▶ **Work request A**
According to the StockPulse pipeline overview, which tool handles orchestration and scheduling?
▶ **Work request B**
In the rows, reproduce the lines starting with the line containing "is (2212, 1658)." and going on through the line containing "This screenshot has width=840, height=500.", swapping "Where is" for "Where can I find" and leaving everything else unchanged.

Document section Block Start

📈 StockPulse – Real‑Time Data Engineering Pipeline (Streaming)

🚀 Overview

StockPulse is a real‑time data engineering pipeline that simulates live stock index ticks and processes them end‑to‑end.

It demonstrates a modern streaming architecture using:

Kafka → Message broker for real‑time ingestion
Apache Spark Structured Streaming → Scalable stream processing & ETL
Postgres → Serving layer for analytics
Parquet Data Lake → Partitioned storage for historical queries
Apache Airflow (3.x) → Orchestration & scheduling
Streamlit + Altair → Interactive BI dashboard

The pipeline ingests simulated stock index data, enriches it with derived metrics, stores it in both Postgres and Parquet, and visualizes it in real‑time.

🏗️ Architecture

📂 Project Structure

stock_pulse/
│
├── airflow/                      # Airflow home (local)

Document section Block End
Material provided Block Start

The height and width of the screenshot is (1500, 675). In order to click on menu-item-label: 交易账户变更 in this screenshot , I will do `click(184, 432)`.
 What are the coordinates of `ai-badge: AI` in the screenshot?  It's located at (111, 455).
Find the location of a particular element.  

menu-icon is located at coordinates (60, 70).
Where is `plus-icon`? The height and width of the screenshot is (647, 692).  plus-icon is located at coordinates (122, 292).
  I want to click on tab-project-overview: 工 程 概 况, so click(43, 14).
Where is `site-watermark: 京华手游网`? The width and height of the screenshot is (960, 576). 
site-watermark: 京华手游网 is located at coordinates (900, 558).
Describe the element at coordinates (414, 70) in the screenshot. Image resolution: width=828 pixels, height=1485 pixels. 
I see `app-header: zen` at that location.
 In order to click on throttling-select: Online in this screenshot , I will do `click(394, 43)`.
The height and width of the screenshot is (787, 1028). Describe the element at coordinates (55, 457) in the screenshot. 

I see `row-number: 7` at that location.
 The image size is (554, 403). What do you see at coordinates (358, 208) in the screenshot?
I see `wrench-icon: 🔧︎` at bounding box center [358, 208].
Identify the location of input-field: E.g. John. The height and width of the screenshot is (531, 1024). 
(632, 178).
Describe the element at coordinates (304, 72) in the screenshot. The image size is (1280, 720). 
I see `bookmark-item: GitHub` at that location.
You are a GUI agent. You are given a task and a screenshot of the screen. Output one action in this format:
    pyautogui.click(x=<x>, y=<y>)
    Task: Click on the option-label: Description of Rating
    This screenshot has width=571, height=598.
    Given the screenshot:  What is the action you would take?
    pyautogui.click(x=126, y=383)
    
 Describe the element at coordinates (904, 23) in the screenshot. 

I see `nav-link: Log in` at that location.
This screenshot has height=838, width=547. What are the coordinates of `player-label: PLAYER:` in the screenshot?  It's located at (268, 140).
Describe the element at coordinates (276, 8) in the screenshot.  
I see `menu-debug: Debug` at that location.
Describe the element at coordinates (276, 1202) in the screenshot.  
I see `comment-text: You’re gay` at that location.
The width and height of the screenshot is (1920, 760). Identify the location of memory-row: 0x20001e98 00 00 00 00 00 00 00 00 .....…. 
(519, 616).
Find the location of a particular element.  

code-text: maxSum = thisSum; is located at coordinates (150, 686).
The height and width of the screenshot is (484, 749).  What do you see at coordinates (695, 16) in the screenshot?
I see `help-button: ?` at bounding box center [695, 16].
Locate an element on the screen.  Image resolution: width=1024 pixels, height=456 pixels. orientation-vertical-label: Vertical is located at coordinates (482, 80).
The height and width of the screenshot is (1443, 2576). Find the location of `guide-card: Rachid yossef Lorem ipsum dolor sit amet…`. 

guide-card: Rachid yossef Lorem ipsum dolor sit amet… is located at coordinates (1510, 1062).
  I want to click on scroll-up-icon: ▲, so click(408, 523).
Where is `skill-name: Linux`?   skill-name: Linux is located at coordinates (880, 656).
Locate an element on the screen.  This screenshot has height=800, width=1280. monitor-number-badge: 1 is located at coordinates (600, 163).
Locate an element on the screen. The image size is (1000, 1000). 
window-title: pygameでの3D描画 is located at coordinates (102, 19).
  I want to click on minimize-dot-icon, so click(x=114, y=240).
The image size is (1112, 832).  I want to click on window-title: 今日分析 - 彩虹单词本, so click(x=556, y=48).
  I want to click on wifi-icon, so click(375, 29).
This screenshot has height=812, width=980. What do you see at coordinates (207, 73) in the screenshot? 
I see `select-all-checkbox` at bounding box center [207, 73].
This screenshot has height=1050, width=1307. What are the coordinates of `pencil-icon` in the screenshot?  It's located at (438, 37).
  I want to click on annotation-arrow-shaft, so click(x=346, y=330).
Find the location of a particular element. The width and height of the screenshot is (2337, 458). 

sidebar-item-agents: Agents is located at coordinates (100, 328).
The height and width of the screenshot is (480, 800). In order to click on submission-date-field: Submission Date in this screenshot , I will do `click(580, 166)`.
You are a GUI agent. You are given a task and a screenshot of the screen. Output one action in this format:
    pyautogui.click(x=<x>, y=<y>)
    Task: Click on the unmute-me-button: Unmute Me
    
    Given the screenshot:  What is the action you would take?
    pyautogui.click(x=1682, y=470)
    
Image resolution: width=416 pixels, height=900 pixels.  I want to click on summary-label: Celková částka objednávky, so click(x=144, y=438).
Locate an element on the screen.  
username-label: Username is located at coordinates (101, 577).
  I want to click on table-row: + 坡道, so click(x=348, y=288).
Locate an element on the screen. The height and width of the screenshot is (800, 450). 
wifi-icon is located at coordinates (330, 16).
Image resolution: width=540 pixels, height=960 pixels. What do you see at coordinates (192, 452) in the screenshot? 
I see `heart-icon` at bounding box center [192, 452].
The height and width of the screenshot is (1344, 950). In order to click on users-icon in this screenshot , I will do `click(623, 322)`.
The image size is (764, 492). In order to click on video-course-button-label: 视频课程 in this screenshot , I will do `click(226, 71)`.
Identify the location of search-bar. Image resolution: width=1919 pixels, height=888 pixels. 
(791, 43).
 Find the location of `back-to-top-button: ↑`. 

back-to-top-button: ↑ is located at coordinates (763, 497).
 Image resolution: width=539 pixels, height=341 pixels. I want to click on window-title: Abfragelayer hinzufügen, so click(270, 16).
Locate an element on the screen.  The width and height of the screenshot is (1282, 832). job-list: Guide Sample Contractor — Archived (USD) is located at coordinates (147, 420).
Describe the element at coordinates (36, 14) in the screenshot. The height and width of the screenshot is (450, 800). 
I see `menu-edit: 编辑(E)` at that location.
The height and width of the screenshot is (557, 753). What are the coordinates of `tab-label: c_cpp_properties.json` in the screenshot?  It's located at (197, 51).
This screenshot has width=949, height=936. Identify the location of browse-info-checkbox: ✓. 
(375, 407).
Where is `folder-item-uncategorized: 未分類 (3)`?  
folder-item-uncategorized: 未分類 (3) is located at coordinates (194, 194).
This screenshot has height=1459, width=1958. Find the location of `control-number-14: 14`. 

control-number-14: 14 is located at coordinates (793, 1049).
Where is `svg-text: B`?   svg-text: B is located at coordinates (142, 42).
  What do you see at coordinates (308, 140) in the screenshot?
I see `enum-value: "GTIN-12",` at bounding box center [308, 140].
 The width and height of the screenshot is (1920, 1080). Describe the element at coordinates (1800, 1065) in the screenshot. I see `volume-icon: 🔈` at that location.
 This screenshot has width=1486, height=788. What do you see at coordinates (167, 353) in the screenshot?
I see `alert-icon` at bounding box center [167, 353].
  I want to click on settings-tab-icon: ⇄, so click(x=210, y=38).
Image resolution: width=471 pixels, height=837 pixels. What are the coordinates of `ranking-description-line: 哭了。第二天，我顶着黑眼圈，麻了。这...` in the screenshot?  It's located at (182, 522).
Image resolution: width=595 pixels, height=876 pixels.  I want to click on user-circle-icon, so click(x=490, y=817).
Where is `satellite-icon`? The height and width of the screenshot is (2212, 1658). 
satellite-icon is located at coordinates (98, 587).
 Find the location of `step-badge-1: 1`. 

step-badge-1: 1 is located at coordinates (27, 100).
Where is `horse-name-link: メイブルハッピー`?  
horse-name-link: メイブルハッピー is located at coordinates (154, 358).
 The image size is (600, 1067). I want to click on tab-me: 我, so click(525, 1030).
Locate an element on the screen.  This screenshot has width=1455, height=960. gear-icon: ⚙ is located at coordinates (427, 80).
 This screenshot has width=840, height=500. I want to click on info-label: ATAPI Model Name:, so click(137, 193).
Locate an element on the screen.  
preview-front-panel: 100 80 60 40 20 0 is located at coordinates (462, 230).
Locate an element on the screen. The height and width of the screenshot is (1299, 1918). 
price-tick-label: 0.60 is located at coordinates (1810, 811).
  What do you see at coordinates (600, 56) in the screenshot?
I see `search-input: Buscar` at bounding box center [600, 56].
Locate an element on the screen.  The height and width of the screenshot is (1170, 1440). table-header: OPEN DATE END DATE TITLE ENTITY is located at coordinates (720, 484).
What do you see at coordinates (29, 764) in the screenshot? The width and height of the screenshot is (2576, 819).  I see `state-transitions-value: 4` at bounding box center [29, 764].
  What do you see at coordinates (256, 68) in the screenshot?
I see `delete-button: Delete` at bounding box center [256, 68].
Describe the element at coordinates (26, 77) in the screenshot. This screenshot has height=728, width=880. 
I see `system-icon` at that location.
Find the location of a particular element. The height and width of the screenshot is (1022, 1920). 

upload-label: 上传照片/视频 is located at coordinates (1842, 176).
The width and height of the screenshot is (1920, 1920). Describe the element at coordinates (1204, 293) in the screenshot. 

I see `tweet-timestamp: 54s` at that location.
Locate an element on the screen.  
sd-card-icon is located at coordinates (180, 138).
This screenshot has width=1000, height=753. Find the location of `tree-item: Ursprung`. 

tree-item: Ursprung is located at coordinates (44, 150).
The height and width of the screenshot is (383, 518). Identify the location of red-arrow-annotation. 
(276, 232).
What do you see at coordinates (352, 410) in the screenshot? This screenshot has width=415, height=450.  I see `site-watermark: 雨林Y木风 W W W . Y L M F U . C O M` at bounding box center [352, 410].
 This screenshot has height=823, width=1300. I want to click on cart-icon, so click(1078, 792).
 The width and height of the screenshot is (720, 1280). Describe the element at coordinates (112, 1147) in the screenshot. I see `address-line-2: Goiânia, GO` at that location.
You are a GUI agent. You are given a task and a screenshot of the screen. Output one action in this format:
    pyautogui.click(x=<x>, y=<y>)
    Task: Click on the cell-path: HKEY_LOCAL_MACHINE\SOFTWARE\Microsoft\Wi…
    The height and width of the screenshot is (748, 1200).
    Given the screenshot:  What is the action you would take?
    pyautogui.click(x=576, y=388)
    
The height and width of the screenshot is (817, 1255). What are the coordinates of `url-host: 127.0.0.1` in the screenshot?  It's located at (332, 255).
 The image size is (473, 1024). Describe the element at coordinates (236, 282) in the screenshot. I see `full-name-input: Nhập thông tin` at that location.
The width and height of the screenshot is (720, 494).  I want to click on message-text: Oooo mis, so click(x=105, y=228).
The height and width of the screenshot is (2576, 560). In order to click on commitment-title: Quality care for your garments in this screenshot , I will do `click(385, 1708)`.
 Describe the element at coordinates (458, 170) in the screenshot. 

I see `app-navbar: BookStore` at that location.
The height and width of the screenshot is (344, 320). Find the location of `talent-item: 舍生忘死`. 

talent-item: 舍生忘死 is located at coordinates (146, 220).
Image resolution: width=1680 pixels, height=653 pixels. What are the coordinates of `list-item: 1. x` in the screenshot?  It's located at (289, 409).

Material provided Block End

▶ **Result A**
Apache Airflow (3.x)

▶ **Result B**
Where can I find `satellite-icon`? The height and width of the screenshot is (2212, 1658). 
satellite-icon is located at coordinates (98, 587).
 Find the location of `step-badge-1: 1`. 

step-badge-1: 1 is located at coordinates (27, 100).
Where can I find `horse-name-link: メイブルハッピー`?  
horse-name-link: メイブルハッピー is located at coordinates (154, 358).
 The image size is (600, 1067). I want to click on tab-me: 我, so click(525, 1030).
Locate an element on the screen.  This screenshot has width=1455, height=960. gear-icon: ⚙ is located at coordinates (427, 80).
 This screenshot has width=840, height=500. I want to click on info-label: ATAPI Model Name:, so click(137, 193).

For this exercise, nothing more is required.